Pogoni (Πωγώνι, Pugon) is a municipality in the Ioannina regional unit of Epirus, Greece. The seat of the municipality is the village Kalpaki. The municipality has an area of 701.059 km^{2}. Its population was 6,848 at the 2021 census.

==History==
The historical region of Pogoni encompasses a larger area than the contemporary municipality. Six Greek-speaking villages in Albania which comprised the former commune of Pogon are also included in the region, as well as the area in and around Molyvdoskepastos in Greece, which is a part of the municipality of Konitsa. Culturally, the villages of Agia Marina, Chrysodouli, Ktismata, Mavropoulo, Neochori and Zavrocho are part of the Deropolis (Dropull) area, which also extends into Albania.

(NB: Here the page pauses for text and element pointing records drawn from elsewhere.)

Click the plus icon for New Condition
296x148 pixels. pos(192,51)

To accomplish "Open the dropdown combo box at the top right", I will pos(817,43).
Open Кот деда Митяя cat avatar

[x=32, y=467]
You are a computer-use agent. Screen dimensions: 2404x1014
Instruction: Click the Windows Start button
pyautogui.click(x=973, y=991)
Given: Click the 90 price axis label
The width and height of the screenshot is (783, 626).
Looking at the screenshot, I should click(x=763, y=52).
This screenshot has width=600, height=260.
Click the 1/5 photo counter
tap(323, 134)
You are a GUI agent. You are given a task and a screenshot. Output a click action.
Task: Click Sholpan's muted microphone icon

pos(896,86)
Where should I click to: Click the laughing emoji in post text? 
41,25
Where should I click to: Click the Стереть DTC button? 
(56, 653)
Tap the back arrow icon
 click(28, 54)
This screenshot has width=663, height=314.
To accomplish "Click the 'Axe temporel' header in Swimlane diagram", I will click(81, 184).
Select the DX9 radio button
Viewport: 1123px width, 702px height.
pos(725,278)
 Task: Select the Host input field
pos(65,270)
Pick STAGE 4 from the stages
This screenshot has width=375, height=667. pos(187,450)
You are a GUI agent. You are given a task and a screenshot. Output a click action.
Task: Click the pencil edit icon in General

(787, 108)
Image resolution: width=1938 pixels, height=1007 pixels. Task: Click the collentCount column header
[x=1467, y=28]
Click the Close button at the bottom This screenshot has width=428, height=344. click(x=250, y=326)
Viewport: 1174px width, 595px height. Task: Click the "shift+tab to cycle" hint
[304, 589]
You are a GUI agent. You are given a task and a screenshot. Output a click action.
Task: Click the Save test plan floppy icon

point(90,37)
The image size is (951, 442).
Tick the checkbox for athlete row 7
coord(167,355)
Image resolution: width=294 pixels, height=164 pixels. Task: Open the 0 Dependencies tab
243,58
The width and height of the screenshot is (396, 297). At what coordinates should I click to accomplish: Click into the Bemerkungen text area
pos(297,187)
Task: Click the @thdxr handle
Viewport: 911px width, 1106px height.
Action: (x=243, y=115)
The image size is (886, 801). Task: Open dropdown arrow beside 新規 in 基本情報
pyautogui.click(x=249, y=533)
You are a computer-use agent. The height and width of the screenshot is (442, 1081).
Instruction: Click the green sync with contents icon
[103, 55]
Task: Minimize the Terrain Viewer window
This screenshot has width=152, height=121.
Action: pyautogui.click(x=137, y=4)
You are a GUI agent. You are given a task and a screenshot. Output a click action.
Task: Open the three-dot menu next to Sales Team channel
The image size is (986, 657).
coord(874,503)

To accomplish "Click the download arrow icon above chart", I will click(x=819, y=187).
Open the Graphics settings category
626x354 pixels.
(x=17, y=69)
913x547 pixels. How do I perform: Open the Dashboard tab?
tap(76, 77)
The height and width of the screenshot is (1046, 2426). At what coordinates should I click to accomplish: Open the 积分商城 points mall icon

Pogoni was populated by the end of the Neolithic Age. Historically, the region was inhabited by the ancient Greek tribe of the Molossians. Along with the rest of Epirus, the area was annexed by the Kingdom of Greece in 1913 after the First Balkan War. Pogoni was also home to the 268th Patriarch of Constantinople, Athenagoras I.

==Administration==
===Municipality===
The municipality Pogoni was formed at the 2011 local government reform by the merger of the following 6 former municipalities, that became municipal units:
- Ano Kalamas
- Ano Pogoni
- Delvinaki
- Kalpaki
- Lavdani
- Pogoniani

===Province===
The province of Pogoni (Επαρχία Πωγωνίου) was one of the provinces of the Ioannina Prefecture. Its territory corresponded with that of the current municipality Pogoni, except the municipal units Ano Kalamas and Kalpaki. Its seat was the village Delvinaki. It was abolished in 2006.

== Demographics ==
Pogoni has nearly 40 villages and all have a Greek-speaking population. Aromanian villages are Ano Parakalamos and Kefalovryso. The Aromanians form part of the village population in Argyrochori, Parakalamos, Vasiliko, Ano Ravenia, Chrysorrachi, Delvinaki, Doliana, Dolo, Kato Meropi, Kato Ravenia, Kouklioi, Pogoniani, Sitaria, Vissani and Zaravina. Excluding Kefalovryso, most Aromanians settled in these villages during the interwar period (1918–1939). The Romani form part of the village population in Delvinaki, Doliana and Parakalamos.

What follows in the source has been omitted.